Now we need the column index for getting the specific column for the specific row. We do this by counting all of the previous sibling elements, then adding one. This is because element index selectors are 1 indexed, not 0 indexed:
$result = $xpath->query("//table[#class='mdcTable']/*/td[contains(.,'Latest close')]");
$column_position = count($xpath->query('preceding::*', $result->item(0))) + 1;
echo "Position is: $column_position\n";
Result is:
$ php test.php
Position is: 2
Now we need to get our specific row:
$data_row = $xpath->query("//table[#class='mdcTable']/*/td[starts-with(.,'Closing Arms')]");
echo "Returned {$data_row->length} row(s)\n";
Here we use starts-with, since the row label has a utf-8 symbol in it. This makes it easier. Result so far:
$ php test.php
Returned 4 row(s)
Now we need to use the column index to get the data we want:
$data_row = $xpath->query("//table[#class='mdcTable']/*/td[starts-with(.,'Closing Arms')]/../*[$column_position]");
foreach($data_row as $row) {
echo "{$date},{$row->nodeValue}\n";
}
Result is:
$ php test.php
20110509,1.26
20110509,1.40
20110509,0.32
20110509,1.01
Which can now be written to a file.
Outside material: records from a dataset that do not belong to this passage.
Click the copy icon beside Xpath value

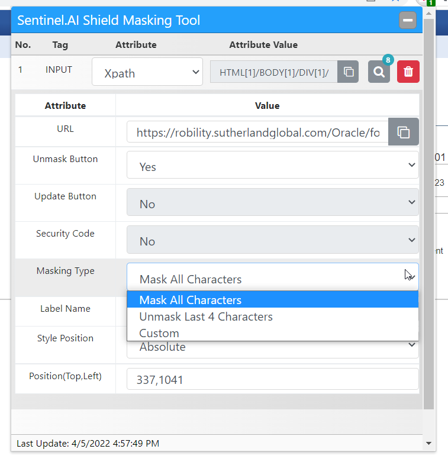point(349,72)
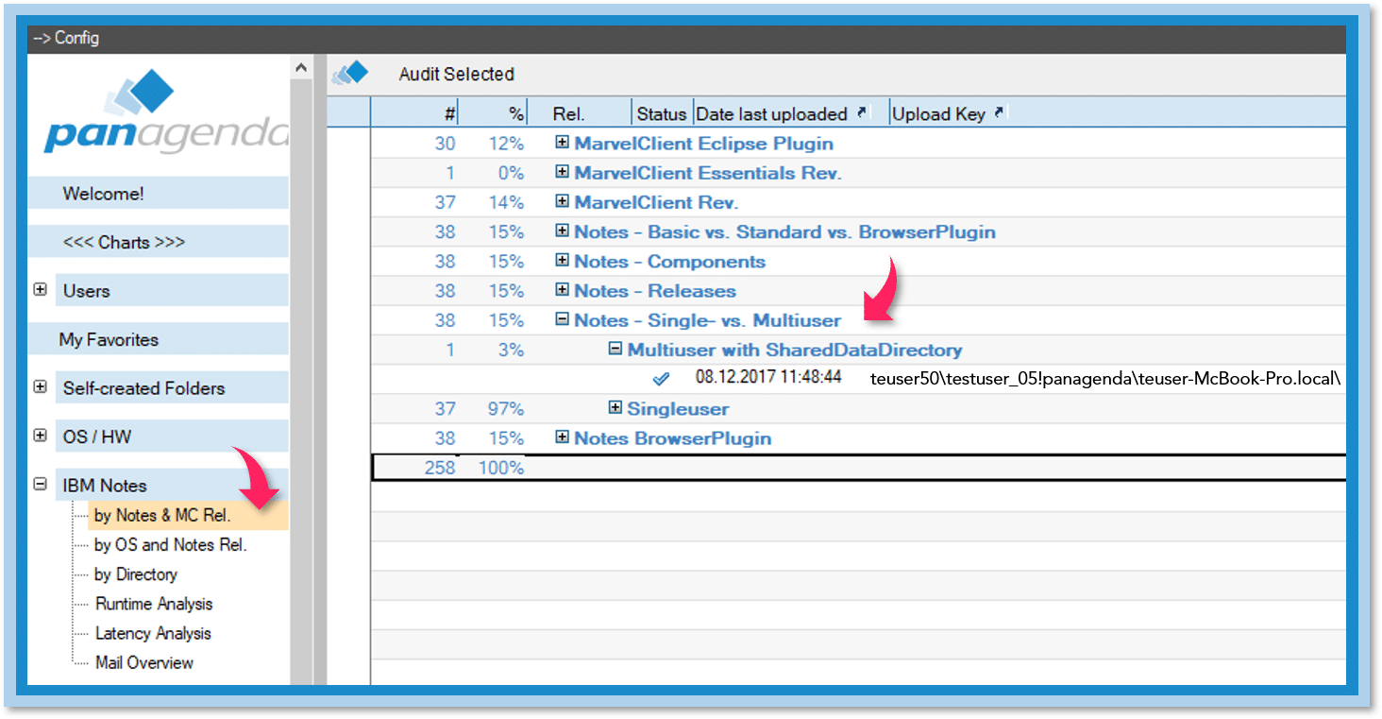
Task: Click sort arrow beside Upload Key
Action: tap(999, 113)
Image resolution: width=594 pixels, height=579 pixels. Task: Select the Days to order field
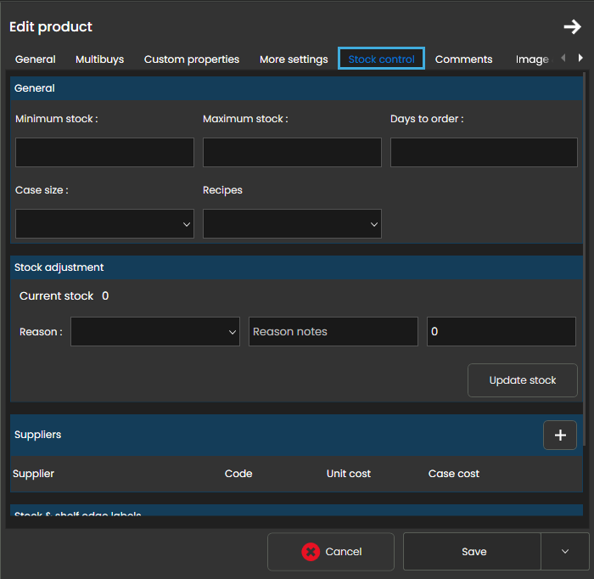[x=484, y=153]
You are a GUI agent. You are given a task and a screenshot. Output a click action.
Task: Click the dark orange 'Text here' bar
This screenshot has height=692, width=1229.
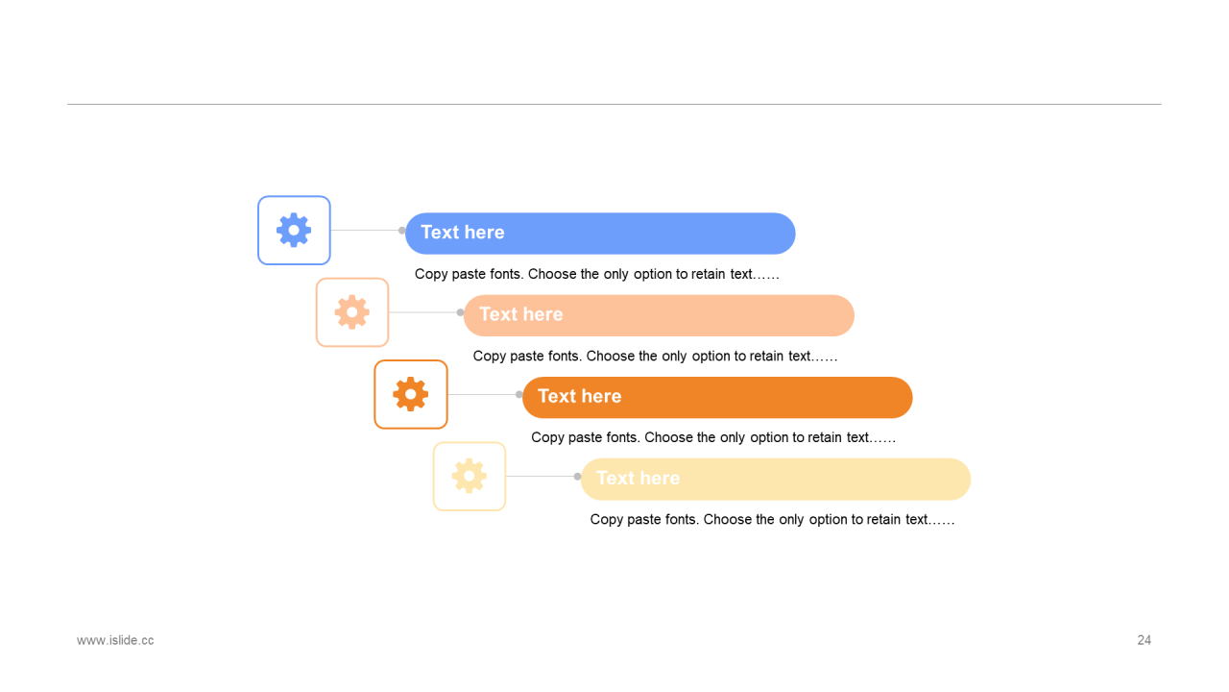[x=717, y=397]
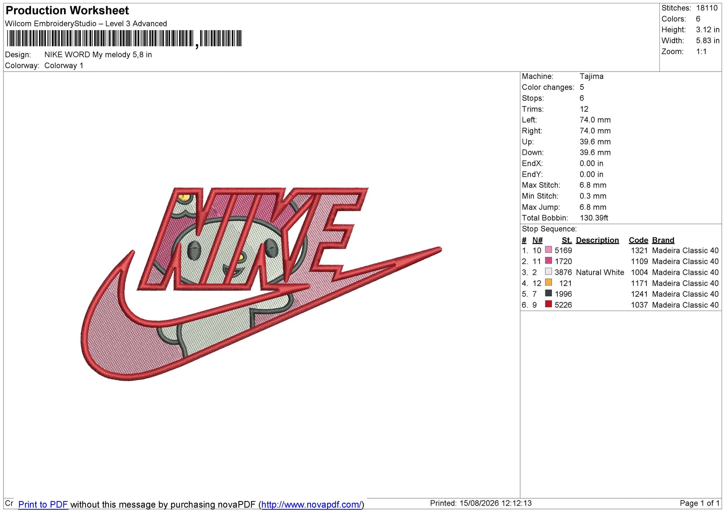Viewport: 725px width, 512px height.
Task: Click the magenta swatch for thread 1109
Action: [548, 260]
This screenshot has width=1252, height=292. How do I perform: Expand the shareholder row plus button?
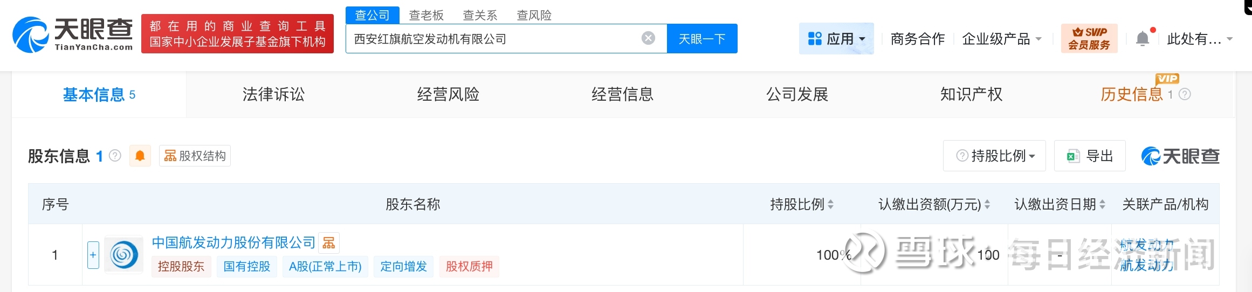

Now, we don't have the markets these apply to, so let's go ahead and grab those:
$headings = array();
$market_headings = $xpath->query("//table[#class='mdcTable']/*/td[#class='colhead'][1]");
foreach($market_headings as $market_heading) {
$headings[] = $market_heading->nodeValue;
}
Now we can use a counter to reference which market we're on:
$data_row = $xpath->query("//table[#class='mdcTable']/*/td[starts-with(.,'Closing Arms')]/../*[$column_position]");
$i = 0;
foreach($data_row as $row) {
echo "{$date},{$headings[$i]},{$row->nodeValue}\n";
$i++;
}
The output being:
$ php test.php
20110509,NYSE,1.26
20110509,Nasdaq,1.40
20110509,NYSE Amex,0.32
20110509,NYSE Arca,1.01
Now for your part:
This can be made into a function that takes a date
You'll need code to write out the file. Check out the filesystem functions for hints
This can be made extendible to use different columns and different rows
I'd recommend using the HTML Agility Pack, its a HTML parser which is very handy for finding particular content within a HTML document.